§ **Items listed in a dataset**:
━━━━
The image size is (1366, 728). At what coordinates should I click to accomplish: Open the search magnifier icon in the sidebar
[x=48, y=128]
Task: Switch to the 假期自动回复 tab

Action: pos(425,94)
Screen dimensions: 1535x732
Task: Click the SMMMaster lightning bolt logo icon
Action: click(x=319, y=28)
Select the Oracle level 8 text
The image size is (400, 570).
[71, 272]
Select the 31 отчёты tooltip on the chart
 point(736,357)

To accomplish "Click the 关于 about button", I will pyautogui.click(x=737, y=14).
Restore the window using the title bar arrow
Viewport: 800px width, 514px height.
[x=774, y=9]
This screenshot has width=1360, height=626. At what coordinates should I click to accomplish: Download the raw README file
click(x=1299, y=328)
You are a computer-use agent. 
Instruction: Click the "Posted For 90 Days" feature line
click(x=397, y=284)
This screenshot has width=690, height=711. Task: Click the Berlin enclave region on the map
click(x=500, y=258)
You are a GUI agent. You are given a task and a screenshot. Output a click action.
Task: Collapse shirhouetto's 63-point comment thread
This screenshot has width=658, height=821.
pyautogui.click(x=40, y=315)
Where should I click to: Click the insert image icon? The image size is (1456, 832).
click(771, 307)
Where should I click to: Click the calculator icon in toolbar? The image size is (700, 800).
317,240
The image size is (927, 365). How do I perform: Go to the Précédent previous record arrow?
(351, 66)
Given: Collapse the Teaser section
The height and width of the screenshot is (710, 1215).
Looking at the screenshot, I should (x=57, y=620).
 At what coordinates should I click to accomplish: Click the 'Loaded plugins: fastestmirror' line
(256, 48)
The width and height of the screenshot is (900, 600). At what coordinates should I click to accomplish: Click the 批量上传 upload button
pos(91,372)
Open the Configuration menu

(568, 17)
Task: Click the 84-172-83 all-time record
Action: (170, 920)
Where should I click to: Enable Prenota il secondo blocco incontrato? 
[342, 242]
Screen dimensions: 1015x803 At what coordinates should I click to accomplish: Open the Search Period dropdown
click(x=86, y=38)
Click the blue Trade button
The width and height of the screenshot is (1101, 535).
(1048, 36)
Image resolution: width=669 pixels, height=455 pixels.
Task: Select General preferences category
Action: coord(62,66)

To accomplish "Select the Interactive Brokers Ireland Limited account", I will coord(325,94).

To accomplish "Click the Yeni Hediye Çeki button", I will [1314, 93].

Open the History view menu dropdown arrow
━━━━
§ **About this exercise**:
All that is wanted is the lines from the one containing "Where should I click to: Enable" through the last line of the records, restated word for word.

§ **Expected answer**:
Where should I click to: Enable Prenota il secondo blocco incontrato? 
[342, 242]
Screen dimensions: 1015x803 At what coordinates should I click to accomplish: Open the Search Period dropdown
click(x=86, y=38)
Click the blue Trade button
The width and height of the screenshot is (1101, 535).
(1048, 36)
Image resolution: width=669 pixels, height=455 pixels.
Task: Select General preferences category
Action: coord(62,66)

To accomplish "Select the Interactive Brokers Ireland Limited account", I will coord(325,94).

To accomplish "Click the Yeni Hediye Çeki button", I will [1314, 93].

Open the History view menu dropdown arrow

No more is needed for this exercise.